**Records for this task:**
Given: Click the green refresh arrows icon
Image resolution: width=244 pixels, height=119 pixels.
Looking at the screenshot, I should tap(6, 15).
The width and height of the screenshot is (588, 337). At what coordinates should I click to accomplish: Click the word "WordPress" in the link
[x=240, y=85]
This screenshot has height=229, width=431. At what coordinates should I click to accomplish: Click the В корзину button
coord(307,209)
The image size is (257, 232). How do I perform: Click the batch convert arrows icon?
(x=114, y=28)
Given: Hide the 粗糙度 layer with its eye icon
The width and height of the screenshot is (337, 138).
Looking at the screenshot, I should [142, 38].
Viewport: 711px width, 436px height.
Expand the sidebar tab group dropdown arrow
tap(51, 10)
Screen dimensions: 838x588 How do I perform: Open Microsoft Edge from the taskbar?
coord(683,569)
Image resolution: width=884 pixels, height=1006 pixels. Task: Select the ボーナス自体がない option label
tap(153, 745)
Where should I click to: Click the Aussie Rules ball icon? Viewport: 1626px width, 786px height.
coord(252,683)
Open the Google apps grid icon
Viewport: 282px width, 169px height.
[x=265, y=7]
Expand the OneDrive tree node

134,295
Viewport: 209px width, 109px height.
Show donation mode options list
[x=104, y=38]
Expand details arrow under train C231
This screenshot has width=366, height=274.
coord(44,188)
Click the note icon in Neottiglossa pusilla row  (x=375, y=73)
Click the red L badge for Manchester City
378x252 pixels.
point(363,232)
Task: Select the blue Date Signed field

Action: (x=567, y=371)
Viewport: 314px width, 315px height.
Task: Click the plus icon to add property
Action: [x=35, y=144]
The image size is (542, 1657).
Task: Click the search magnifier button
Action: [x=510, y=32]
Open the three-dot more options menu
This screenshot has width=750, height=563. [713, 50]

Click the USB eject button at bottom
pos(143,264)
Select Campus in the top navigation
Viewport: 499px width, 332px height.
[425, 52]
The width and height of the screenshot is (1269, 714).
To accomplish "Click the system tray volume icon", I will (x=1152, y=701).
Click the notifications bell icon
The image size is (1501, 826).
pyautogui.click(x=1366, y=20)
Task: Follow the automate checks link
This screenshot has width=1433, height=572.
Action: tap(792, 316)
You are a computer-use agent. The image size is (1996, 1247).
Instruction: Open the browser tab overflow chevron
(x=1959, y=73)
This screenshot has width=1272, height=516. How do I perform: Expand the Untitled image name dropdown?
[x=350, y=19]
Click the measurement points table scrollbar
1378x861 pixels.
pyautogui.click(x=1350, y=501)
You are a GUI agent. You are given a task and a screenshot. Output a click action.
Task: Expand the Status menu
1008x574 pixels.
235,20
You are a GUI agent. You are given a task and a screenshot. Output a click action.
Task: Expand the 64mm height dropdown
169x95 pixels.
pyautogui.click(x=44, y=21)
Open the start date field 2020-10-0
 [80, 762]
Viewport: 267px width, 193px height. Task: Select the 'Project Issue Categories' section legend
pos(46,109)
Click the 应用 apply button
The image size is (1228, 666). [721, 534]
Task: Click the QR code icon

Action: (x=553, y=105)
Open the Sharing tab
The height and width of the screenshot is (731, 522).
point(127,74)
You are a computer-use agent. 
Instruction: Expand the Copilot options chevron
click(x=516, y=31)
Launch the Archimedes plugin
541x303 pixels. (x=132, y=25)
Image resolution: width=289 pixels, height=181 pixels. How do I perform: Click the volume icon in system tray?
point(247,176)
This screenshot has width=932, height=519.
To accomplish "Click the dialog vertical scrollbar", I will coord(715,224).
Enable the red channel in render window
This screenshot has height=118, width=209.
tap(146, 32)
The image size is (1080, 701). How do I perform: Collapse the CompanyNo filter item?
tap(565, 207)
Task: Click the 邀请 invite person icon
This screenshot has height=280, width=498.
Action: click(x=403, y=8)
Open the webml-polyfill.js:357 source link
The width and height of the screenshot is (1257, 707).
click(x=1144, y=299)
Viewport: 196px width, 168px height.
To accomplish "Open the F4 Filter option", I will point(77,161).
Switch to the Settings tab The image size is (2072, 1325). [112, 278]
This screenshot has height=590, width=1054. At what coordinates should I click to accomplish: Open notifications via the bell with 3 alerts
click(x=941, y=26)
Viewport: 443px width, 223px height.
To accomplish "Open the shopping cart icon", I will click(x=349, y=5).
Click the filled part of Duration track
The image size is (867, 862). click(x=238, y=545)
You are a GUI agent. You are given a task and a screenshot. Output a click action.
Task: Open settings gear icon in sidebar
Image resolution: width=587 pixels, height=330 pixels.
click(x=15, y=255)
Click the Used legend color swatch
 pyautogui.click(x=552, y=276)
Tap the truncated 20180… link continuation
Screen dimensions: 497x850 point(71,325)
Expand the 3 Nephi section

**To do:**
Copy out every entry above word for word, leaving nothing out and changing nothing.

**Full answer:**
Given: Click the green refresh arrows icon
Image resolution: width=244 pixels, height=119 pixels.
Looking at the screenshot, I should tap(6, 15).
The width and height of the screenshot is (588, 337). At what coordinates should I click to accomplish: Click the word "WordPress" in the link
[x=240, y=85]
This screenshot has height=229, width=431. At what coordinates should I click to accomplish: Click the В корзину button
coord(307,209)
The image size is (257, 232). How do I perform: Click the batch convert arrows icon?
(x=114, y=28)
Given: Hide the 粗糙度 layer with its eye icon
The width and height of the screenshot is (337, 138).
Looking at the screenshot, I should [142, 38].
Viewport: 711px width, 436px height.
Expand the sidebar tab group dropdown arrow
tap(51, 10)
Screen dimensions: 838x588 How do I perform: Open Microsoft Edge from the taskbar?
coord(683,569)
Image resolution: width=884 pixels, height=1006 pixels. Task: Select the ボーナス自体がない option label
tap(153, 745)
Where should I click to: Click the Aussie Rules ball icon? Viewport: 1626px width, 786px height.
coord(252,683)
Open the Google apps grid icon
Viewport: 282px width, 169px height.
[x=265, y=7]
Expand the OneDrive tree node

134,295
Viewport: 209px width, 109px height.
Show donation mode options list
[x=104, y=38]
Expand details arrow under train C231
This screenshot has width=366, height=274.
coord(44,188)
Click the note icon in Neottiglossa pusilla row  (x=375, y=73)
Click the red L badge for Manchester City
378x252 pixels.
point(363,232)
Task: Select the blue Date Signed field

Action: (x=567, y=371)
Viewport: 314px width, 315px height.
Task: Click the plus icon to add property
Action: [x=35, y=144]
The image size is (542, 1657).
Task: Click the search magnifier button
Action: [x=510, y=32]
Open the three-dot more options menu
This screenshot has width=750, height=563. [713, 50]

Click the USB eject button at bottom
pos(143,264)
Select Campus in the top navigation
Viewport: 499px width, 332px height.
[425, 52]
The width and height of the screenshot is (1269, 714).
To accomplish "Click the system tray volume icon", I will (x=1152, y=701).
Click the notifications bell icon
The image size is (1501, 826).
pyautogui.click(x=1366, y=20)
Task: Follow the automate checks link
This screenshot has width=1433, height=572.
Action: tap(792, 316)
You are a computer-use agent. The image size is (1996, 1247).
Instruction: Open the browser tab overflow chevron
(x=1959, y=73)
This screenshot has width=1272, height=516. How do I perform: Expand the Untitled image name dropdown?
[x=350, y=19]
Click the measurement points table scrollbar
1378x861 pixels.
pyautogui.click(x=1350, y=501)
You are a GUI agent. You are given a task and a screenshot. Output a click action.
Task: Expand the Status menu
1008x574 pixels.
235,20
You are a GUI agent. You are given a task and a screenshot. Output a click action.
Task: Expand the 64mm height dropdown
169x95 pixels.
pyautogui.click(x=44, y=21)
Open the start date field 2020-10-0
 [80, 762]
Viewport: 267px width, 193px height. Task: Select the 'Project Issue Categories' section legend
pos(46,109)
Click the 应用 apply button
The image size is (1228, 666). [721, 534]
Task: Click the QR code icon

Action: (x=553, y=105)
Open the Sharing tab
The height and width of the screenshot is (731, 522).
point(127,74)
You are a computer-use agent. 
Instruction: Expand the Copilot options chevron
click(x=516, y=31)
Launch the Archimedes plugin
541x303 pixels. (x=132, y=25)
Image resolution: width=289 pixels, height=181 pixels. How do I perform: Click the volume icon in system tray?
point(247,176)
This screenshot has width=932, height=519.
To accomplish "Click the dialog vertical scrollbar", I will coord(715,224).
Enable the red channel in render window
This screenshot has height=118, width=209.
tap(146, 32)
The image size is (1080, 701). How do I perform: Collapse the CompanyNo filter item?
tap(565, 207)
Task: Click the 邀请 invite person icon
This screenshot has height=280, width=498.
Action: click(x=403, y=8)
Open the webml-polyfill.js:357 source link
The width and height of the screenshot is (1257, 707).
click(x=1144, y=299)
Viewport: 196px width, 168px height.
To accomplish "Open the F4 Filter option", I will point(77,161).
Switch to the Settings tab The image size is (2072, 1325). [112, 278]
This screenshot has height=590, width=1054. At what coordinates should I click to accomplish: Open notifications via the bell with 3 alerts
click(x=941, y=26)
Viewport: 443px width, 223px height.
To accomplish "Open the shopping cart icon", I will click(x=349, y=5).
Click the filled part of Duration track
The image size is (867, 862). click(x=238, y=545)
You are a GUI agent. You are given a task and a screenshot. Output a click action.
Task: Open settings gear icon in sidebar
Image resolution: width=587 pixels, height=330 pixels.
click(x=15, y=255)
Click the Used legend color swatch
 pyautogui.click(x=552, y=276)
Tap the truncated 20180… link continuation
Screen dimensions: 497x850 point(71,325)
Expand the 3 Nephi section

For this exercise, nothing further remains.